自己及び他者との交流形式としての精神

NHK、Eテレ『欲望の時代の哲学2020、マルクス ガブリエルNY思索ドキュメント~第三夜 闘争の資本主義を越えて』から

【精神 Geist ドイツ観念論の観念論たる由縁ww】

人間の生活とは精神である。それは人間が精神によって物、他者と意味の次元で結びつきながら生きていることを意味している。カロリーで生存する(生存形式)のに対して食事を楽しみながら生きる(生活形式)。

精神とは私たちが意味の次元で生きていることを意味している。私たちは意味ある経験を欲する。だからタンパク質とカロリーだけではなく芸術やおいしい料理を楽しむ。

【意味の場への存在論】

窓ごとに異なる対象が見える。どの窓にも意味の場が存在する。社会はそのように機能している。(Fields of sense)

窓にはあなたのかっての人生の一部が現れ重なり合っている。他人と共有する歳月があり、常に関係し合う多様な視点が絡み合っている。

カント的な時間的・空間的カテゴリとしての主観性、間主観性

子どもの頃の体験が意味ある現実の正しい体験であることを、大人を前提とした現在の社会モデルは忘れていないだろうか。勝ちか負けかだけを社会の唯一の物差しにする人々の認識を変えることはできるのか。

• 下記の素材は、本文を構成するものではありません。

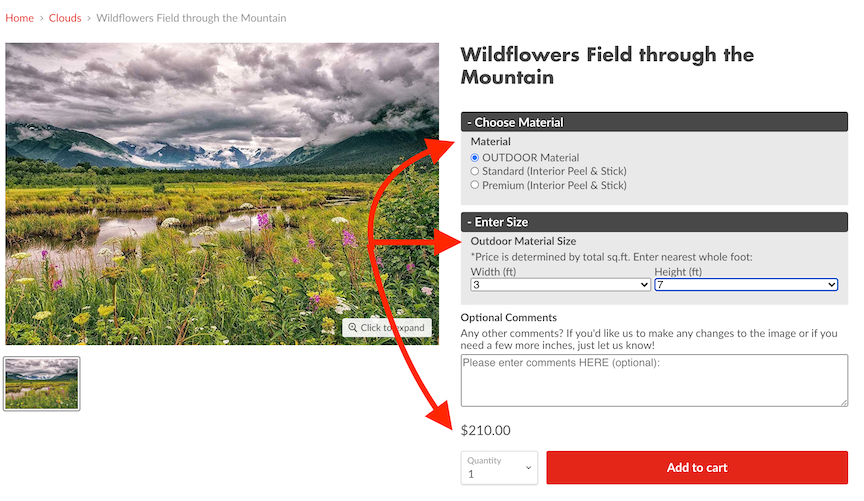Pick the Premium (Interior Peel & Stick) option
The width and height of the screenshot is (864, 501).
475,186
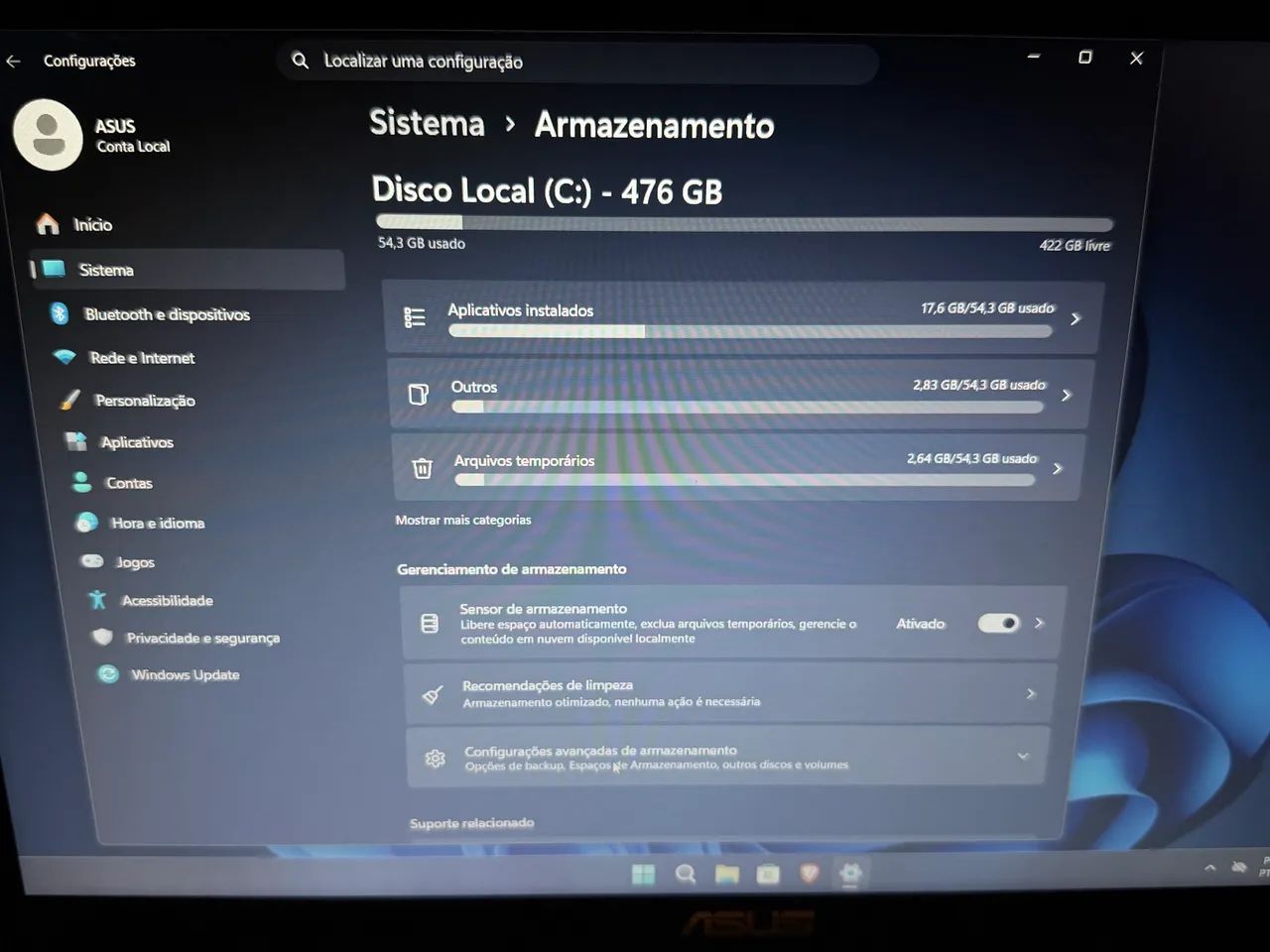Open Privacidade e segurança section

[202, 638]
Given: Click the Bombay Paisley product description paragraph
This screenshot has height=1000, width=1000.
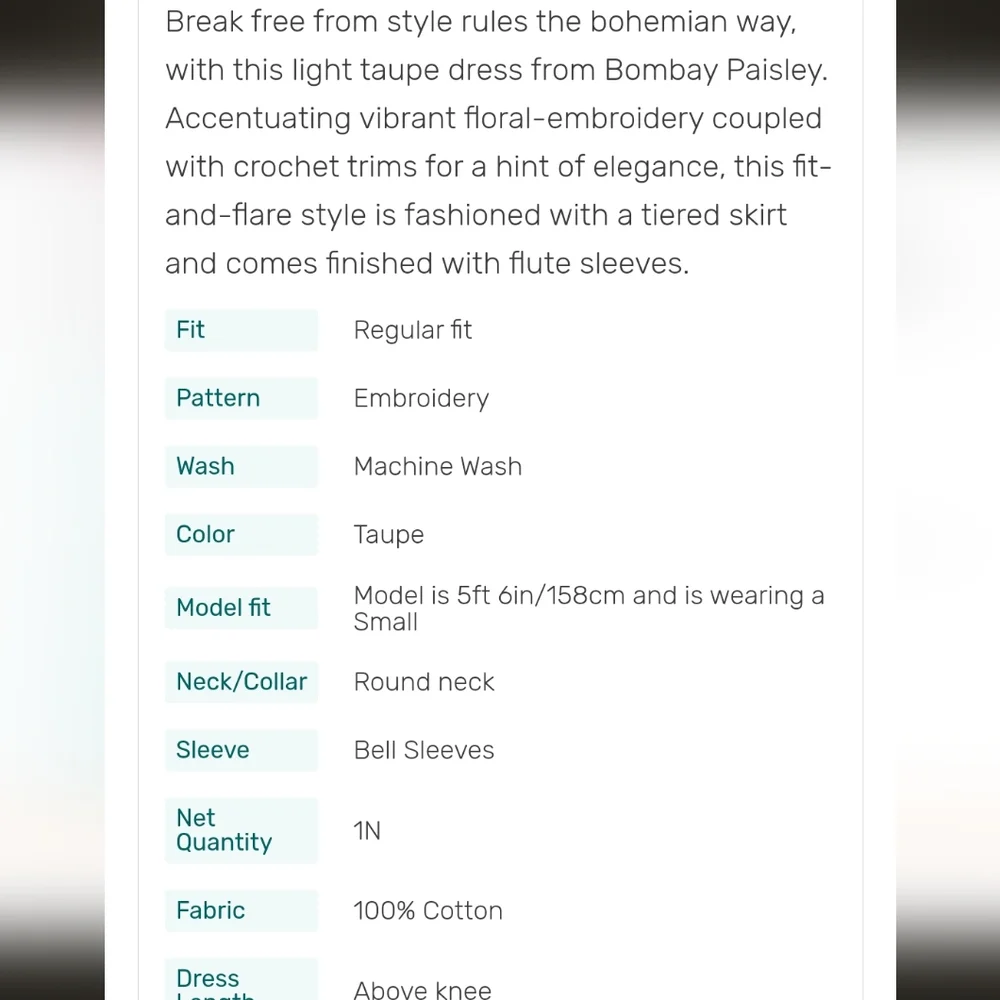Looking at the screenshot, I should pyautogui.click(x=498, y=143).
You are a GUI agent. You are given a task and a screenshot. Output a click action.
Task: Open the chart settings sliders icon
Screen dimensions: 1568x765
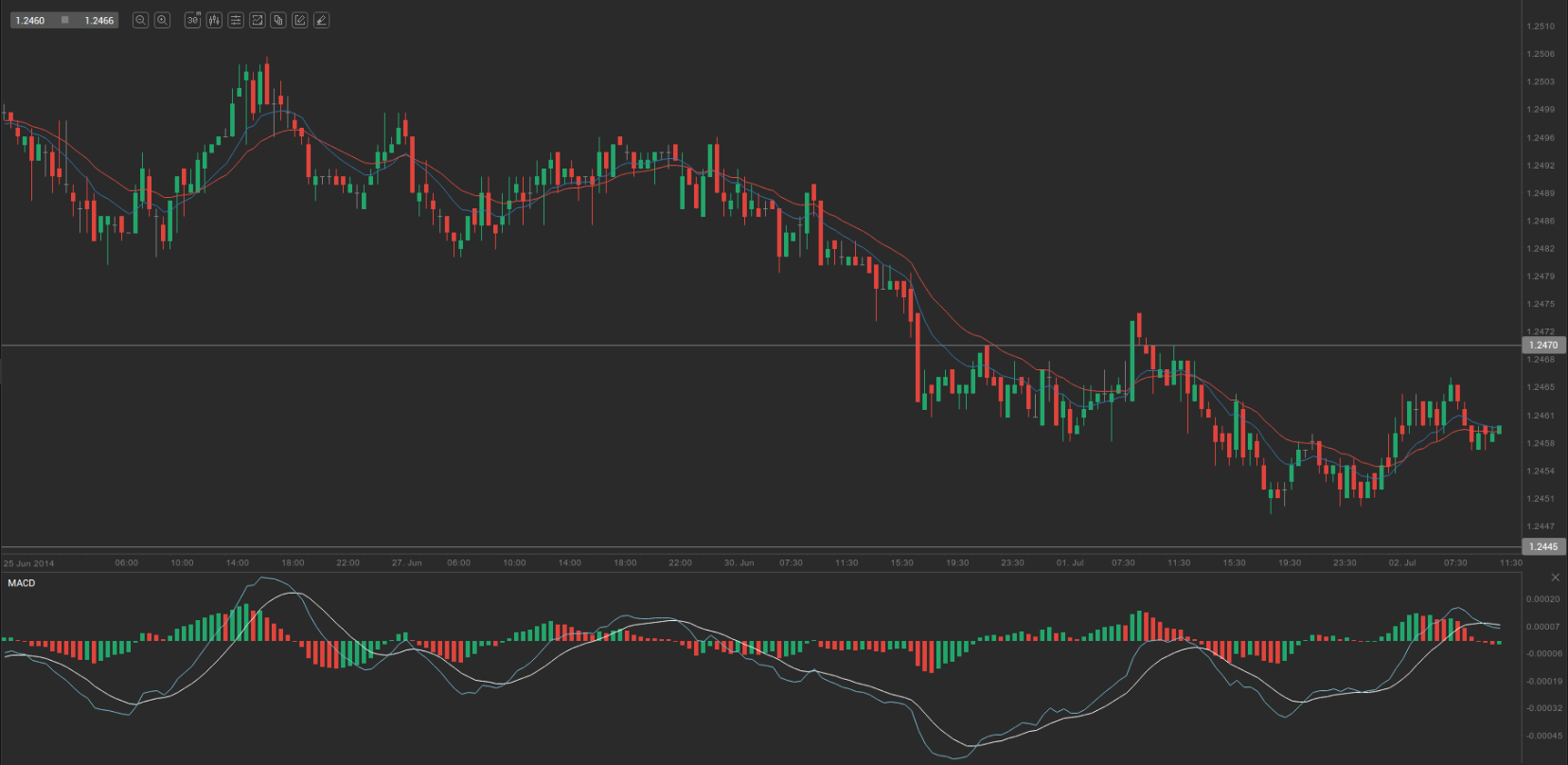236,20
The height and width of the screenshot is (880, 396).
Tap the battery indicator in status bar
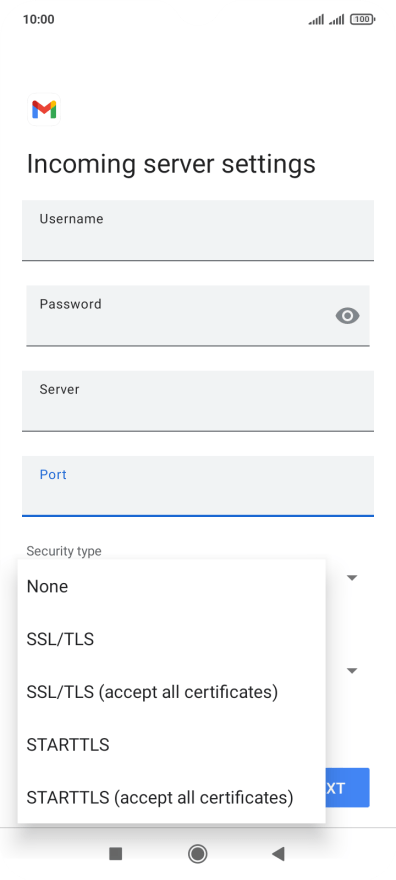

→クリスチャン・マスビアウ(経営戦略コンサルタント)

個人を集合体の部分として扱う大手テクノロジー企業の統計的世界観に対する人文科学の新しい集合知を提案

人間の体験を統計として説明することはできない。

「エビデンスは?」、統計学的数値のヘゲモニー、「心のマネージメント」の方向」、「統計は個人を「主体」としてではなく、たんなる「一」として扱う」(立木康介『露出せよ、と現代文明は言う』河出書房新社2013年,p.249)〕

リアリティとは物としての量ではなく基本的に質的なものとして捉えなければならない。経験は数字では捉えきれない。

ハイデガーの技術論は現代のビジネスの世界にこそ向けられたもの。

世界を技術的な目で見る人は周りのすべてが最適可能な資源(resources)に見えてしまう。かって森は神々が暮らす神聖な場所だったのが、今では営利目的で何かを作るための木材の供給源になってしまった。土地はマンションを建て営利を追及する以外のなにものでない。問題はこのような考え方が人間にも関係してくるということ。子どもにさえ就職市場に向けて最適化を図ろうとする。ビジネスの技術論では人間さえも代替可能な資源として扱われる(人材 Human resources)。ハイデガーはそのような技術観がもたらす結果を恐れていた。

【総かり立て体制 Gestell】

近代技術の本質は、技術が人間を自然の利用へと徴発し、生産へと駆りたて続ける。歯車は止まらない。いつの間にか人間の思考そのものが生産性の視点のみへと駆りたてられ、すべての人間が消費財となる悲喜劇が待っている。

新実在論は、社会を単純化できない複雑な社会として理解することを教えてくれる。社会の複雑さを軽減することはできない。

〔新自由主義者たちの言説の分かりやすさ、「あいつらが既得権益を貪っているからだ」、大阪維新の改革幻想〕

正義を達成するために必要なことはすべての視点が意味あるものとなるよう窓を再配置しなおすこと。生きる意味を求める人間の探求は幻想ではない。社会ダーウィニズムを克服し、意味ある生活の経済を手に入れることが目標。地球上のどんな人も意味ある人生を歩む可能性を持つべき。

社会の複雑さから逃れ、単純明快な価値の尺度を求める人々。しかしそのことが生きる意味の多様さを味合うことを忘れさせ、むしろ苦しみとなってるとしたら。互いを消費し合い、競争に駆りたてるものは、自らの内なる思考にあるのか。

闘争のジレンマを超える思索は続く。